05 - Melt butter over medium heat in a small saucepan. Add minced garlic and sauté for 1 minute until fragrant. Add honey, soy sauce, ketchup, apple cider vinegar, and chili flakes if using. Bring mixture to a simmer.
06 - Stir in the cornstarch and water slurry to the sauce. Cook while stirring constantly for 1 to 2 minutes until sauce reaches desired thickness. Remove from heat.
07 - Transfer baked wings to a large bowl. Pour honey garlic sauce over wings and toss thoroughly to coat evenly.
08 - Divide cooked rice among serving bowls or plates.
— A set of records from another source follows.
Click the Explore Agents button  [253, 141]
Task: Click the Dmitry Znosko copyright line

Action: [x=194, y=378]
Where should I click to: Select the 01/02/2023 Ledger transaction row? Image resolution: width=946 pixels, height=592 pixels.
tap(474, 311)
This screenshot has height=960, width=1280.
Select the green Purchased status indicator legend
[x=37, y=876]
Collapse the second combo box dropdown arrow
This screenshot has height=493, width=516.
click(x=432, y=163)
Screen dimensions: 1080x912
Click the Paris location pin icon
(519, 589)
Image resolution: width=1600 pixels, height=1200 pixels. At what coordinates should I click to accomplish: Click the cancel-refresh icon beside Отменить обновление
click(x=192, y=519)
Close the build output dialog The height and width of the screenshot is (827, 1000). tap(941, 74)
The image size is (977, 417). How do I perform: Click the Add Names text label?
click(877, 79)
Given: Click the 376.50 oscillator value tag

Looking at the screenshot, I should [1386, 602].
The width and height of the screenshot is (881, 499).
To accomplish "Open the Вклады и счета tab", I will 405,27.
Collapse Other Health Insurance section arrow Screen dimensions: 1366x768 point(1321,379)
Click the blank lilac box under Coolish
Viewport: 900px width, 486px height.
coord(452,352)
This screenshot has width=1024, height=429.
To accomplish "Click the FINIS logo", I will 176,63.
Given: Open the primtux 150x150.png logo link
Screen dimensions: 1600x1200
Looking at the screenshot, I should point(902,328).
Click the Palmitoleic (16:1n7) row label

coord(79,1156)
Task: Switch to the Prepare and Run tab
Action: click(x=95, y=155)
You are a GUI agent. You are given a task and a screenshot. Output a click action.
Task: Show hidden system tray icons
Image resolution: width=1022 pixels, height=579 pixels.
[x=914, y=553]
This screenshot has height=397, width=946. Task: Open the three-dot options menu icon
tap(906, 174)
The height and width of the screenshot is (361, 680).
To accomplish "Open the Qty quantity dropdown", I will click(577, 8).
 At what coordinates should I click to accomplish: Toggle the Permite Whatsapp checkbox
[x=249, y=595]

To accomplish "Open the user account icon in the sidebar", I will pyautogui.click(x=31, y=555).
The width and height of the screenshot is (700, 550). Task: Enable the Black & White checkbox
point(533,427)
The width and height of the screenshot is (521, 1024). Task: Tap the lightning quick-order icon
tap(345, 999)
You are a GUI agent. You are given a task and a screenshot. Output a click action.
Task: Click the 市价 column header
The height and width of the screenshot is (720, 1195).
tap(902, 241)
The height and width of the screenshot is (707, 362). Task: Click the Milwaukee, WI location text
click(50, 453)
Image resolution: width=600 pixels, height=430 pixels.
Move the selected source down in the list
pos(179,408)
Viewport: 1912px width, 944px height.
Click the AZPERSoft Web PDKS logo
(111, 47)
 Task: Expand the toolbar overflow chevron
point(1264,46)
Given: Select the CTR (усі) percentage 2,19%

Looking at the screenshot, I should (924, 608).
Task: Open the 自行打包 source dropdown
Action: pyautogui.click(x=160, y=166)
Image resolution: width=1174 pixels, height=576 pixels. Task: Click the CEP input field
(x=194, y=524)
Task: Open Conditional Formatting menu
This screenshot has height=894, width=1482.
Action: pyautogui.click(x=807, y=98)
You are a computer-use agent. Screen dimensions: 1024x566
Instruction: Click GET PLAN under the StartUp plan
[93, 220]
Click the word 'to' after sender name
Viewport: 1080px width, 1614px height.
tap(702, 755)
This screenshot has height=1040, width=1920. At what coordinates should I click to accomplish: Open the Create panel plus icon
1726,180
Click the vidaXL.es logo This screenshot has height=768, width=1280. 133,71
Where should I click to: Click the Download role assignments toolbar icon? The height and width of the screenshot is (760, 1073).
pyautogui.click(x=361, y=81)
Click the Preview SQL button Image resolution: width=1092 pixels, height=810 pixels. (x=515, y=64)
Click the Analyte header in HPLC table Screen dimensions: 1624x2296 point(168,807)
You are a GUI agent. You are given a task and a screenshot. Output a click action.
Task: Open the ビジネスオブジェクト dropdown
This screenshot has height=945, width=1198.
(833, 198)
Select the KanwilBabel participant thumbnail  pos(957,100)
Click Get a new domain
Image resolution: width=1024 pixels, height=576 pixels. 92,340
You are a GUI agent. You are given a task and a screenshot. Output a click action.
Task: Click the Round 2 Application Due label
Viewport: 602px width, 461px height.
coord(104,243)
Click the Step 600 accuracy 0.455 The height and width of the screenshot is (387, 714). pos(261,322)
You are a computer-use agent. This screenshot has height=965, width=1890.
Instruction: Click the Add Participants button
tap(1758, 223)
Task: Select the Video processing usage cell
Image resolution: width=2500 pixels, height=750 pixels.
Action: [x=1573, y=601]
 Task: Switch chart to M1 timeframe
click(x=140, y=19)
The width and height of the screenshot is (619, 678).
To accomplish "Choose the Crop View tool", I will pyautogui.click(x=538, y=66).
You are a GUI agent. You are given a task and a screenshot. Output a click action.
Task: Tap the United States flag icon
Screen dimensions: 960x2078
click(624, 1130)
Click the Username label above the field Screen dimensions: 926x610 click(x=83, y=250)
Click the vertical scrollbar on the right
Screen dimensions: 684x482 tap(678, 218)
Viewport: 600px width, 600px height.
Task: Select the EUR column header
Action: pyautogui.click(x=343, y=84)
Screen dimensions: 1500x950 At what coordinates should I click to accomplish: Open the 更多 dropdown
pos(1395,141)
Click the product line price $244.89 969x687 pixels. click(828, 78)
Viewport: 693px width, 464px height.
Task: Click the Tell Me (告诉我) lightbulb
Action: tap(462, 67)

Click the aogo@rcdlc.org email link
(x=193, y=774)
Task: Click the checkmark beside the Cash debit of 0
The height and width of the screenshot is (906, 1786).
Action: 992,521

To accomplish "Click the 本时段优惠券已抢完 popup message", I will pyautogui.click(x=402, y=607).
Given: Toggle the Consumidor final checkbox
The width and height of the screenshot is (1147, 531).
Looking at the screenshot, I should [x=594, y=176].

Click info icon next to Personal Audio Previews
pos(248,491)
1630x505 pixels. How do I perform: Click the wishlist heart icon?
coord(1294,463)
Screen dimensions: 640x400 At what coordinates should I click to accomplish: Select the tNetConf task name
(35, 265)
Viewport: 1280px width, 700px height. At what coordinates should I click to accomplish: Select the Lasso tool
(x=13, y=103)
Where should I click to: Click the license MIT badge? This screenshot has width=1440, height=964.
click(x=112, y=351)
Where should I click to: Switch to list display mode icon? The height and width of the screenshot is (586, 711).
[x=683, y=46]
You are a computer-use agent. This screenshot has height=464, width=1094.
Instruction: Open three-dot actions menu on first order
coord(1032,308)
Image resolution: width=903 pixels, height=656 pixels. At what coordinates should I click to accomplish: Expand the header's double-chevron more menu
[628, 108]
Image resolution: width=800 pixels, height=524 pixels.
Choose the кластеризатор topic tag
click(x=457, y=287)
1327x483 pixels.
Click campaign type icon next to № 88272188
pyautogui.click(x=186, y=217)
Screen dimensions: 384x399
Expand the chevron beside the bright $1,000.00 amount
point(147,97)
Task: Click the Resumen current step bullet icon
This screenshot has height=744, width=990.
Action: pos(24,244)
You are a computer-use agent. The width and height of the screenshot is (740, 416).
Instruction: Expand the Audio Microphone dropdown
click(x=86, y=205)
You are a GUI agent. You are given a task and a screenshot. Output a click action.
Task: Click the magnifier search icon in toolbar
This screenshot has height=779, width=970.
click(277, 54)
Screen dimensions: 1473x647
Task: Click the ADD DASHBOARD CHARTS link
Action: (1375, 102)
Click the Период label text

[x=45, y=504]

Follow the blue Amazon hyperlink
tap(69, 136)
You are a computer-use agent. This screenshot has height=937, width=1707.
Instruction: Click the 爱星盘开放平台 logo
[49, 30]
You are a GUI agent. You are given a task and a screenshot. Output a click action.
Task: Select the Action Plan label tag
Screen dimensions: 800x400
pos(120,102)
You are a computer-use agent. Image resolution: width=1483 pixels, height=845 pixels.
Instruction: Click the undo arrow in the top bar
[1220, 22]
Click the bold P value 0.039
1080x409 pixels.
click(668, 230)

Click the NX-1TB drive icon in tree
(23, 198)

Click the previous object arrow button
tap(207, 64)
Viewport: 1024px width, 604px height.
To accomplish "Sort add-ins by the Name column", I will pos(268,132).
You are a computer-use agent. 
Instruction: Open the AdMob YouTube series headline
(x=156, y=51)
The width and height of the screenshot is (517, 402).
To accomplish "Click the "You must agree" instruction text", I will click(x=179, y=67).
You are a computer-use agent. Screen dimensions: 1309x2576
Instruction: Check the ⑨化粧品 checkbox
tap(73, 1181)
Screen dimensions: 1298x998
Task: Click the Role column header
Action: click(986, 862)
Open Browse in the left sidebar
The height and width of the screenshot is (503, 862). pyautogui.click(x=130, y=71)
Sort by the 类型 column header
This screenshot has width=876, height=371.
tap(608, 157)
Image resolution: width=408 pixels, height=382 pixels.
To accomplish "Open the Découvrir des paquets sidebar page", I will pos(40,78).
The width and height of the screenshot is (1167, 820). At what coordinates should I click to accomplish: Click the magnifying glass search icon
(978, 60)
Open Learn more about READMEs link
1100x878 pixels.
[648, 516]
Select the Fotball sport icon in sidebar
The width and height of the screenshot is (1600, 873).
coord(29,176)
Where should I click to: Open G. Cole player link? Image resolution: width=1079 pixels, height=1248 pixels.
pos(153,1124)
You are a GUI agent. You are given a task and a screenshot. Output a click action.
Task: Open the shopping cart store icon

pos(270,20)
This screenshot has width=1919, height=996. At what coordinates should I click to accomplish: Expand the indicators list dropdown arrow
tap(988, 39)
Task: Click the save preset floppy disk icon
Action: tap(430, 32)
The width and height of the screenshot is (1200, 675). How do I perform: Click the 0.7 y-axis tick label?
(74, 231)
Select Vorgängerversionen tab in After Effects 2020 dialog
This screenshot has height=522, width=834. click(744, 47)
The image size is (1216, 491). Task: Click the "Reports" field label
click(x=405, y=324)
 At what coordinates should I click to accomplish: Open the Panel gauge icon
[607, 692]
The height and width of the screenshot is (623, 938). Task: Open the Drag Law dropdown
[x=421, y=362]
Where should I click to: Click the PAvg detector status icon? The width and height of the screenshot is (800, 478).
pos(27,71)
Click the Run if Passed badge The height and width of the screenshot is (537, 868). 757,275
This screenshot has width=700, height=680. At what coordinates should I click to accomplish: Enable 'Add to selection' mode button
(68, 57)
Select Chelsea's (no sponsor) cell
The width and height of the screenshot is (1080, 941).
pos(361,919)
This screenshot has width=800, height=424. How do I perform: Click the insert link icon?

Top with glazed honey garlic chicken wings and garnish with chopped fresh parsley.

# Expert Advice:

01 -
  • The wings get impossibly crispy on the outside while staying juicy inside, and the sauce clings to every crevice in the most satisfying way.
  • Your whole kitchen smells like a fancy restaurant without any of the fussiness, and people will think you spent hours on this.
02 -
  • The cornstarch slurry is the difference between a sauce that slides off and one that actually sticks to the wings, so don't skip mixing it in at the end.
  • If you crowd the baking sheet with too many wings, they'll steam instead of crisp, so give them space even if it means using two pans.
03 -
  • Pat your wings absolutely dry before seasoning because moisture is the enemy of crispiness, and that five seconds of effort pays off in the final texture.
  • Don't be shy with the garlic in the sauce because it mellows as it cooks in the butter, and that's where the depth comes from.